GIVEN PROBLEM »
Render the lines as a Markdown table with the columns Number and Line text, starting with the line that contains "This screenshot has height=768, width=1366." and going on through the end of the rows below. Leave blank lines and pictures out.

Rows for locating described items:
----

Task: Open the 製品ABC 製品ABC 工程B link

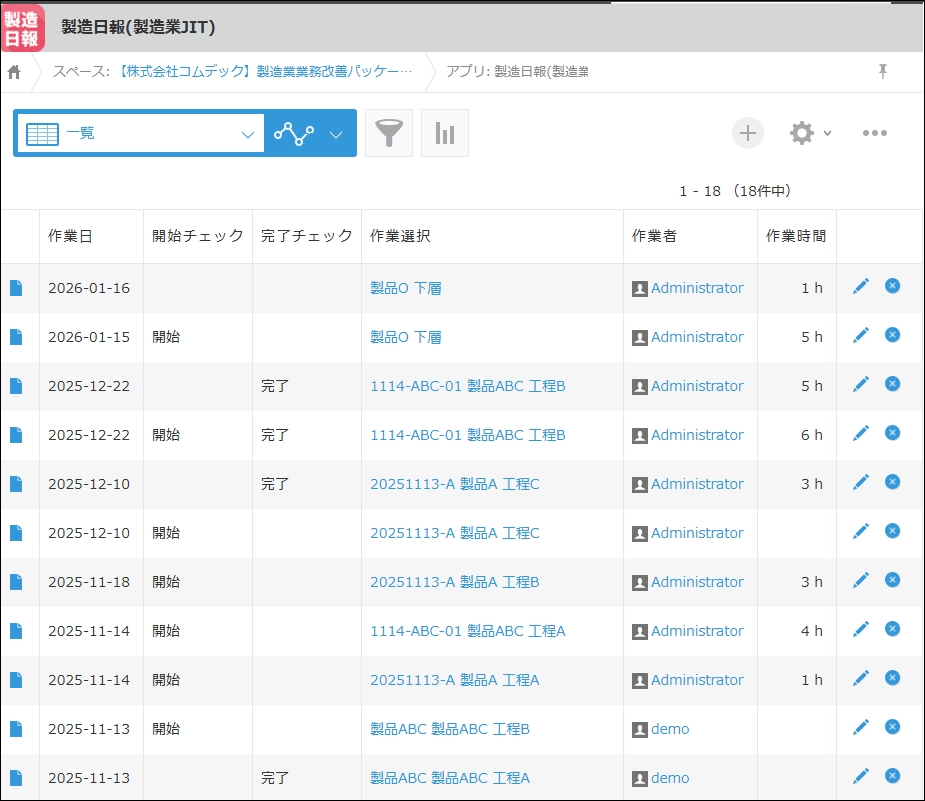Action: 449,729
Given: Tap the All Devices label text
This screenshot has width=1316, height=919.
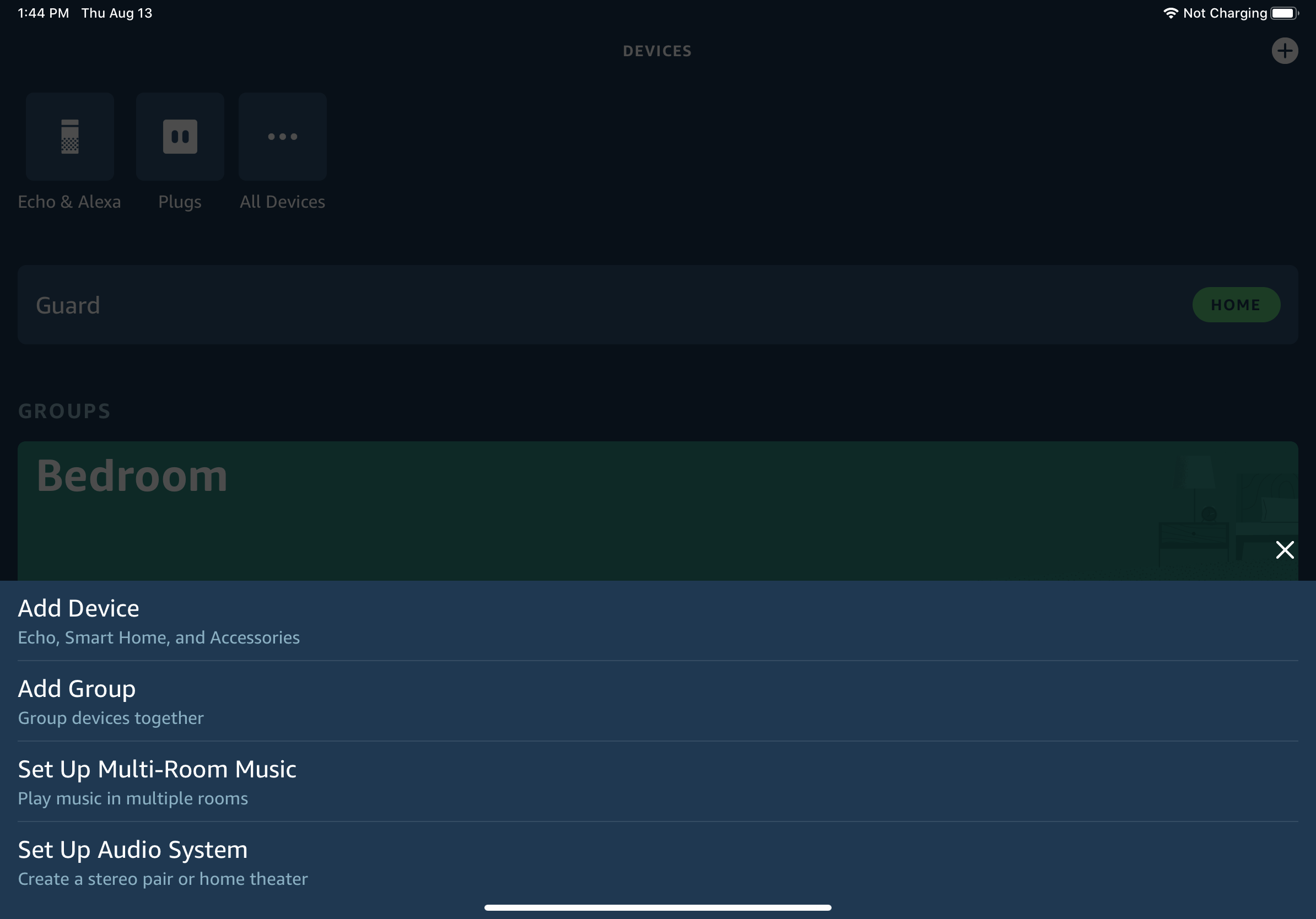Looking at the screenshot, I should pyautogui.click(x=283, y=202).
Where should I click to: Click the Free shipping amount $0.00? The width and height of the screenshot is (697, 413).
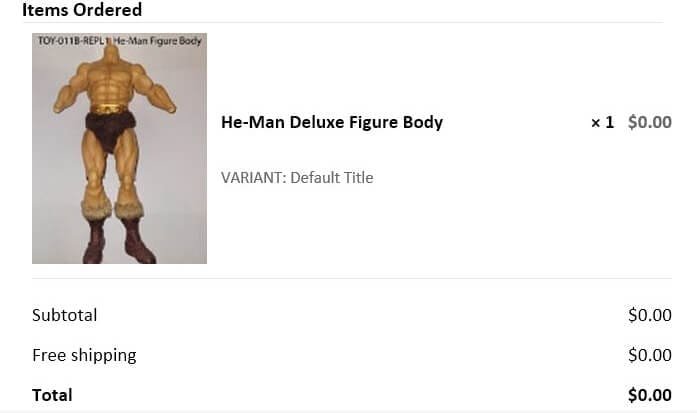click(x=649, y=355)
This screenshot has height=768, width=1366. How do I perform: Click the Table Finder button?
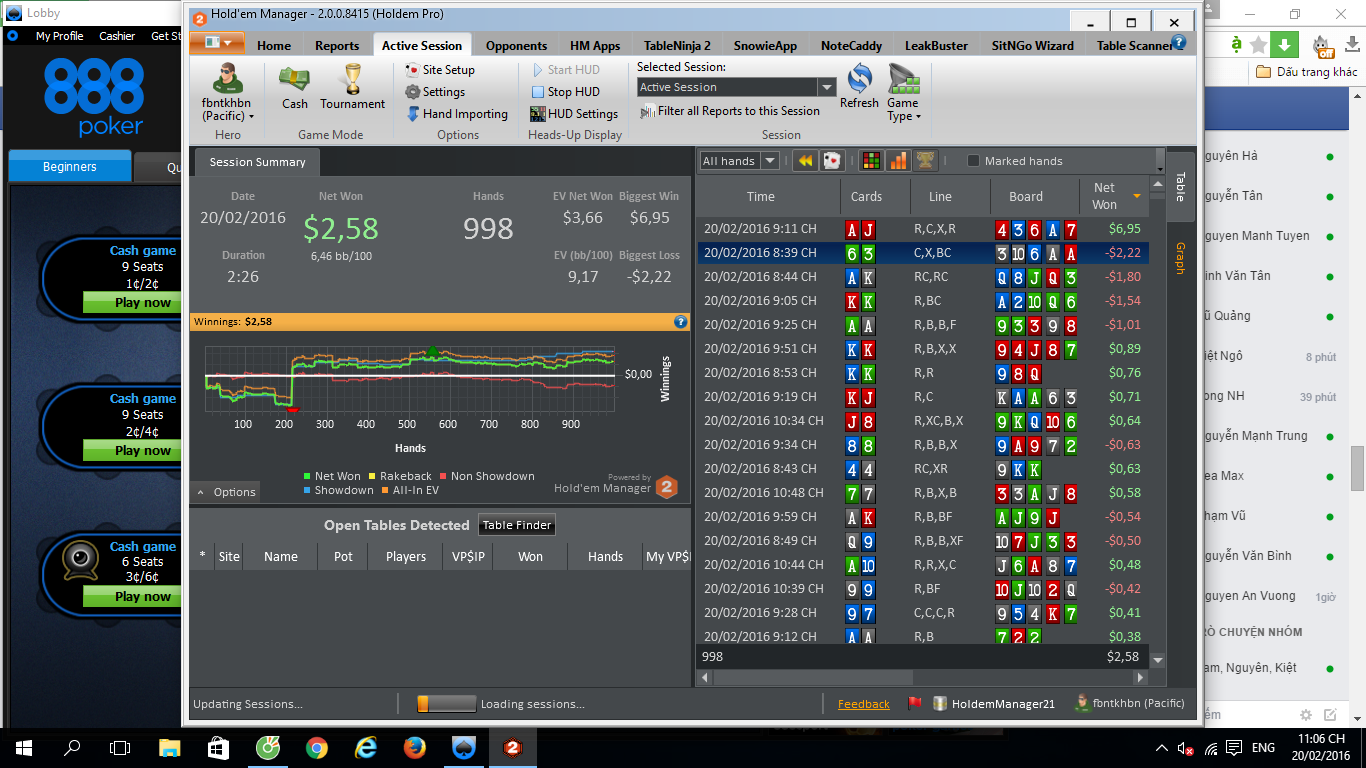coord(517,525)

----

RESULT »
| Number | Line text |
|---|---|
| 1 | This screenshot has height=768, width=1366. How do I perform: Click the Table Finder button? |
| 2 | coord(517,525) |